There are self-styled “conservatives” who think the American Founding was a mistake, and that those of us who defend and champion classical liberalism (“Team Liberty”) are naïve and outdated relics of the past. These are “post-liberals,” and by that they do not just mean they are opposed to progressives; they mean they are ideologically and psychologically beyond (“post”) classical liberalism—the foundational orientation of the American Founding. They believe the basic principle that government exists to protect natural, intrinsic, God-given rights—that is, to protect individual liberty in an ordered space in which one might pursue happiness or blessing or flourishing—is mistaken.
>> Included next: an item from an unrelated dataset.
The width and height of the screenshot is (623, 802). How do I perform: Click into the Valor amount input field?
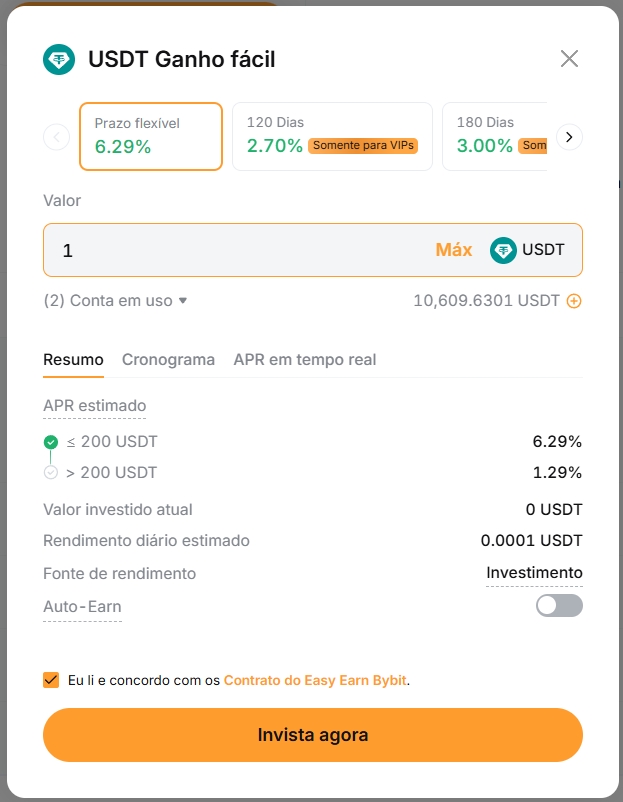coord(240,250)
For them, government exists to define and to shepherd society toward the “common good.” It does not just protect the liberty of people to pursue some desired end; it protects liberty only insofar as it is used toward the end of which it approves. The government first dictates what “happiness and blessing and flourishing” are, and then protects your right to pursue that happiness, provided you have the requisite stamps on your government paperwork, so to speak. The government is here to protect you from your depraved self and help you become your best version of you. In the pages of The New Criterion (January 2022) Ryan T. Anderson wrote that membership in a political community is a “perfection of man’s nature” and that apart from political communities, with the authority of its laws, “we cannot reasonably attain our end.” I think I read that in Hegel, too.
If this all sounds like a strange brand of conservatism, it should. It is usually progressives who are intolerant of all the structural barriers to ushering in their vision of the “common good,” their fantastical utopia of total equality or “equity” where the government provides for every need from cradle to grave and nobody has to suffer the indignity of being referred to by a pronoun they haven’t themselves invented. Progressives don’t like the fact that our system doesn’t allow small majorities to lord it over minorities—hence, things like the Electoral College and the Senate Filibuster have to go! Get these impediments out of the way so that we can use government coercion to usher in our vision of the common good: to reward our progressive friends and organizations and corporations who are committed to “right-think” and punish and hound out of polite society our bigoted enemies. The people cannot be allowed the liberty to define what is good, because the people do not know what is good for them. They need the State, with its wise central planners and philosopher-kings, to “perfect their natures.”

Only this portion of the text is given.